• **読解用抜粋**
----------
先述のBBCも2月、ある調査結果をもとに「Z世代は職場で最もストレスの多い世代か?」という記事を発表。
イギリスにおいてもアメリカと同様に、特に大学時代の後半にコロナ禍になった人は「隔離されたバーチャル空間で単位を取得することを余儀なくされ、パーマクライシス(permacrisis)という名の“終わりのない危機”に陥った世代」と表現。また就職したのもコロナ禍で、未だ経済が不安定な中、クオリティーオブライフのための給料は十分ではなく、レイオフがはびこる昨今、職場での対人関係や服装エチケットに疑問を持ち、「最もストレスと格闘している世代」だという。
ここ1年ほどでオフィス復帰が増える中、バーチャルな世界からリアルなオフィス環境にシフトし、ストレスを感じるのも十分頷ける。
----------
• **データ抜粋**
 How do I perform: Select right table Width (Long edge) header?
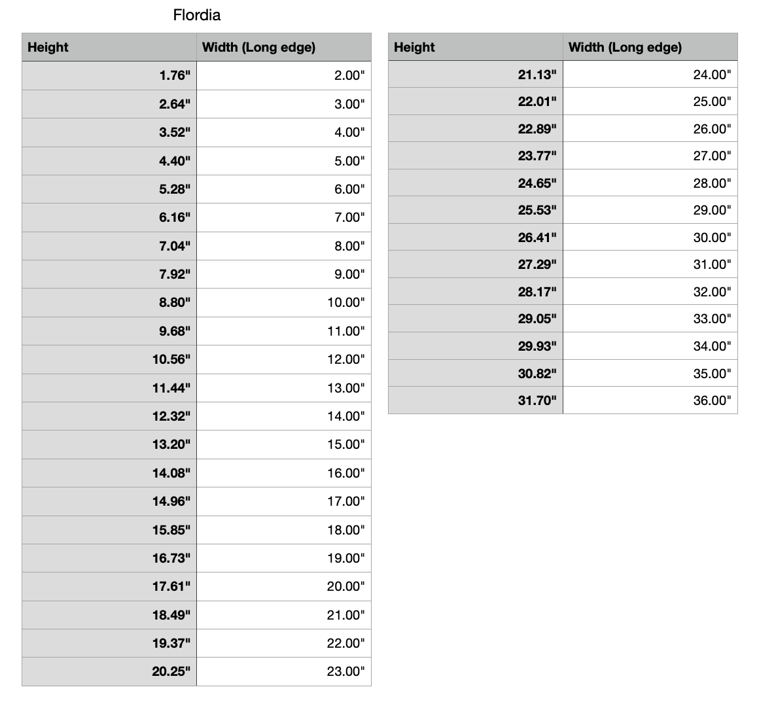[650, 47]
----------
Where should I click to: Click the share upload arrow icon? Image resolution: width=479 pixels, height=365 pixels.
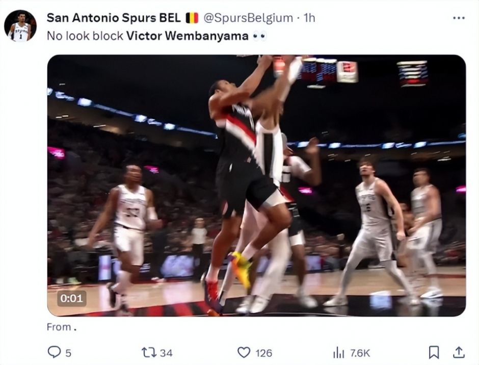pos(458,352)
----------
Z世代の職場でのストレスを扱った文章を、最後の文のあとから書き継いでください。

• **解答**
退職や転職願望は高いとし、昨年12月のリンクドイン(LinkedIn)の調査によると、61%が今年中の退職が検討される中、特にZ世代はその願望が高く、72%もの人々が退職や転職希望があることがわかっている。
HRDマガジンの4月の記事、「Z世代はほかの世代よりも一緒に働くのは難しい?」でも、1300人以上のマネージャーやビジネスリーダーを対象に行った調査結果を基に、Z世代の特徴が以下のように挙げられた。
テクノロジースキルの不足 (39%)
やる気がない (37%)
努力不足 (37%)
生産性が低い (37%)
集中力にかける (36%)
コミュニケーション能力が低い (36%)
怒りっぽい、気分をすぐに害す (35%)
働く意欲がない (29%)
不誠実 (24%)
自信過剰、自惚れ (21%)
74%の上司が、Z世代と一緒に働くことの難しさを訴え、解雇率も高い。59%の人々がZ世代を解雇したことがあると回答。うち20%は就業開始から1週間以内に、27%が1ヵ月以内に解雇した。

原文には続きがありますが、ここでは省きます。